_Given request_. Reproduce the rows word for word, starting at the line containing "Click the Removals eye-slash icon" and continuing through the final line of the rows, both included.

%%

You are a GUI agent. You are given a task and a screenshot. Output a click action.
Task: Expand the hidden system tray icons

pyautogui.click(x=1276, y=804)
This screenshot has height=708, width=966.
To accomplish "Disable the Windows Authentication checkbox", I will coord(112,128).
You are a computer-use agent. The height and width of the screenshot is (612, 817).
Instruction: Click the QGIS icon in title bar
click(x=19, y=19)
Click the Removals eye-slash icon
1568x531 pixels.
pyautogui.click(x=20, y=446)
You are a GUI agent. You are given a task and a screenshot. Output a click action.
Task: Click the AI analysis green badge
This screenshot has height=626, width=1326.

%%

_Solution below_.
Click the Removals eye-slash icon
1568x531 pixels.
pyautogui.click(x=20, y=446)
You are a GUI agent. You are given a task and a screenshot. Output a click action.
Task: Click the AI analysis green badge
This screenshot has height=626, width=1326.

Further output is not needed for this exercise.